Спектакль, повторюсь, называется «Дон Жуан и Сганарель», но на протяжении всего спектакля Сганарель (актёр Театра Луны Евгений Стычкин) существует в качестве бесплатного приложения к хозяину, порой откровенно скучая на сцене. Делать ему совершенно нечего, если, конечно, в руках его не оказывается муляж головы Дон Жуана, который он принимается с максимальной преданностью баюкать. Сганарель-Стычкин, пожалуй, единственный из персонажей, который существует в той стихии, которая предписана ему мольеровской пьесой, — он простодушен, весел, он «живёт жизнь», а не «прикалывается» с высоты своих пробежек впереди прогресса. Но зритель видит всего лишь «штрихи к портрету» — автор, создавший в своих комедиях гениальную и неподражаемую галерею слуг, и здесь оказался не ко двору.
«Мольер выдвинул новый художественный принцип — требование жизненной правды» — написано во всех учебниках, и чем, казалось бы, это не раздолье для мышления авангардного?! Но и этот «принцип», и многие другие в мирзоевском спектакле плотно укрыты узорчатым гобеленом вычурности. Из которого сшиты такие изысканные костюмы по эскизам Надежды Богдановой. Барочно многозначительна и сценография Станислава Морозова — малопонятным выглядит присутствие многих предметов обстановки, с которыми персонажи порой играют, как дети.

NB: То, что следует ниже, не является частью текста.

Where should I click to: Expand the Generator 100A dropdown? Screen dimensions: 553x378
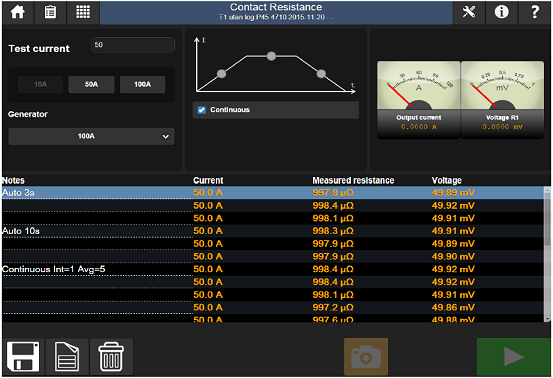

И совсем уж «многослойна» ирония целого… Второстепенные персонажи шаржированы до неузнаваемости, а то и вовсе, как уже было отмечено, коренным образом трансформированы по усмотрению режиссёра. Бритоголовый Пьеро в .дурацком колпаке в исполнении Леры Горина, очень похожий на Суханова, предстаёт перед зрителями настоящим пациентом, сбежавшим из той самой нехорошей клиники. Женщины спектакля, включая Эльвиру (Наталья Швец), супругу Дон Жуана Шарлотту (Анастасия Бегунова), Матюрину (Наталья Винтилова), да и упомянутую Донью Луизу, превращены в роботов, в кордебалет, изображающий «поступь Командора». Так что последний в финале спектакля таки появляется — сюжета режиссёр всё же придерживается, хотя… смысл туманен, мысль потеряна.
А Дон Жуан поёт, всерьёз напрягая связки. Следует заметить, что зал при этом восторженно аплодирует (почти с тем же энтузиазмом, что его «неорганизованный» собрат — за стенами театра, на старом Арбате, бардам-самоучкам). Только вот непонятно чему хлопаем — свершившемуся возмездию, мастерскому блюзу или тому, что «всё было прикольно».